The days have become warmer and we are all enjoying longer hours of daylight… including your native plants in the landscape!  You may have noticed your plants pushing out surprising amounts of new growth and rewarding you for your efforts this past fall and winter by producing lots of flowers.  Your Ceanothus and Arctostaphylos have been particularly rewarding, both long-lasting evergreen shrubs finished flowering and now are producing fruit and new growth.  Spring is in the air as you notice birds and butterflies visiting your garden.  Your Salvia’s are going strong with Eriogonum, Monardella and Epilobium getting ready to follow them up with more blooms all summer.  If you sowed wildflower seed last fall, they have finished their show and maybe your poppies are still blooming with your aptly named Farewell-to-Springs, (Clarkia). Spring and early summer is a time to revel in your native garden.  It is also a time to focus on weed control and getting the soil and the plants ready for summer.  Irrigate deeply now to promote rooting into deep cool soils below the surface.  Plant a few more plants as soon as possible and with the with the gracious “June Gloom,” your young plants will have time to establish before the heat of summer sets in.

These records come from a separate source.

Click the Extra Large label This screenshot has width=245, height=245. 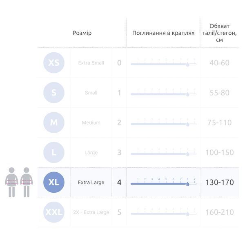tap(91, 183)
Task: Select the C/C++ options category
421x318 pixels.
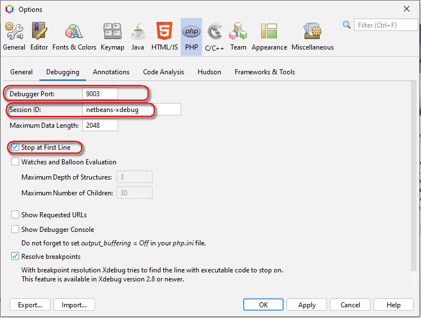Action: tap(214, 36)
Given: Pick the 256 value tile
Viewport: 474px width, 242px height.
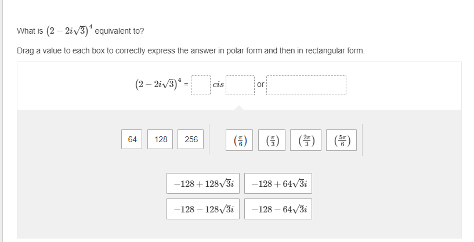Looking at the screenshot, I should click(191, 139).
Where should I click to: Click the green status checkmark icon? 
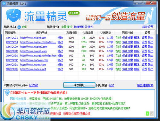pos(19,27)
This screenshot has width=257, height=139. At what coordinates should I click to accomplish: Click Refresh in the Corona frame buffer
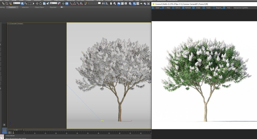pos(187,8)
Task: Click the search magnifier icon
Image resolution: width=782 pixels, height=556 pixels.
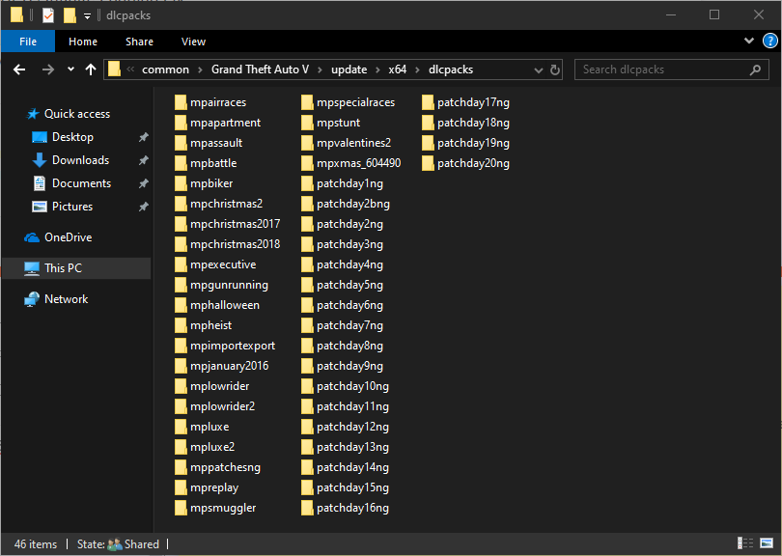Action: [x=756, y=70]
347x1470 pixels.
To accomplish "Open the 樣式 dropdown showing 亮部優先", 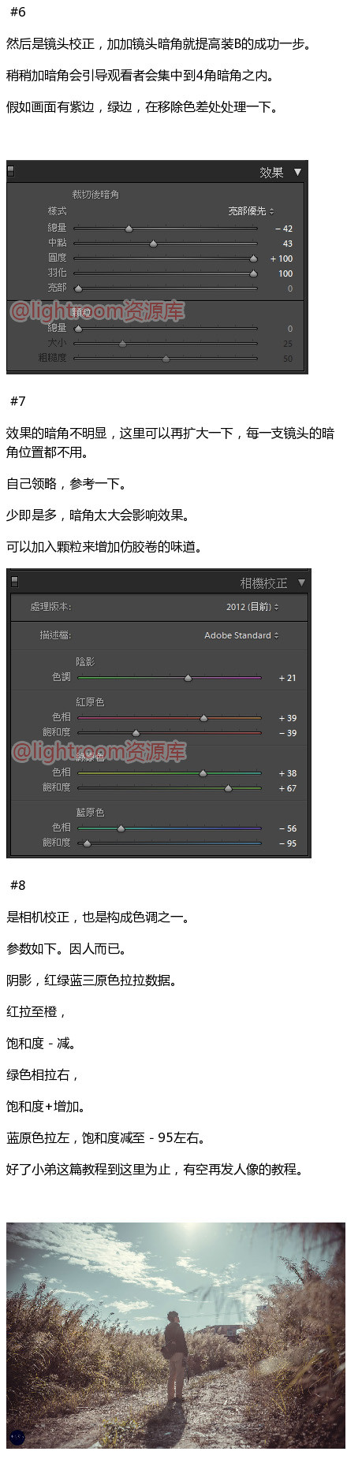I will [x=251, y=211].
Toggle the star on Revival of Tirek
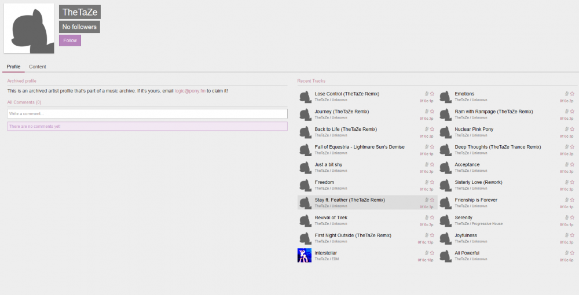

Thinking of getting rid of your lawn in light of the water crisis?  Start planning out your method of attack to get rid of the lawn as well as planning a design for your newly renovated garden.  Take time this summer to look at landscapes you admire in your neighborhood, clip magazines, go to gardens like Rancho Santa Ana Botanic Garden and get a feel for some of the plants you would like to see in your landscape.  Start executing lawn removal and hardscape installation during these long summer days, make lists of plants you want in your landscape, and get ready for a fun and productive fall planting!

Many people are thinking about water availability as the spring turns to summer this year.  You who have converted lawns into habitat-creating native plant gardens will have the opportunity to relax and enjoy your garden during those long days of summer.  Sure beats watering and mowing the lawn, doesn’t it?

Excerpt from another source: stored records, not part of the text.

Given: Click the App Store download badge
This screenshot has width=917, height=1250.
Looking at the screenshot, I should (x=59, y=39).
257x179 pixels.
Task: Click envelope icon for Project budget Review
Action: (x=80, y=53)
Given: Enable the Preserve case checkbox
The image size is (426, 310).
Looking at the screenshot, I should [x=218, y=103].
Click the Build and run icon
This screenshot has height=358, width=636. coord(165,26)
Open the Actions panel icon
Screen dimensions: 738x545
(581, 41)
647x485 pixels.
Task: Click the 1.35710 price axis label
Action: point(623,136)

Highlighted Spring into Summer Flowers in this article:

Ceanothus – California Wild Lilac
Arctostaphylos — Manzanita Basics
Wildflower Seed Mixes
Salvia – SAGE
Eriogonum sp.

Other stunning Spring into Summer Flowers:

Encelia californica
Rosa californica and minutifolia
Romneya ‘White Cloud’
Iris douglasiana
Mimulus aurantiacus

Penstemon heterophyllus

Trichostema lanatum
Dendromecon harfordii
Carpenteria californica

Many of the plants listed above are NOT recommended for summer planting.  Start planning spaces for them this summer as you develop plans for your native landscape.  Please refer to our October – Planting Season, Summer Water for Native Plants, and our Creating and Caring for your Native Garden Manual for more information.  Some natives are summer plantable.  For experienced gardeners, and, at mild locations along the coast, many natives can be planted year-round.  Also, take a look at our line of Southwest Plants, for our specialized line of summer-flowering plants that also perform well with summer planting.  Feel free to contact us at the nursery for help.  We will be closed on Saturdays after June 20th, but remember, we will be open Monday-Friday to help you as you consider some options for your landscape.  Stay cool!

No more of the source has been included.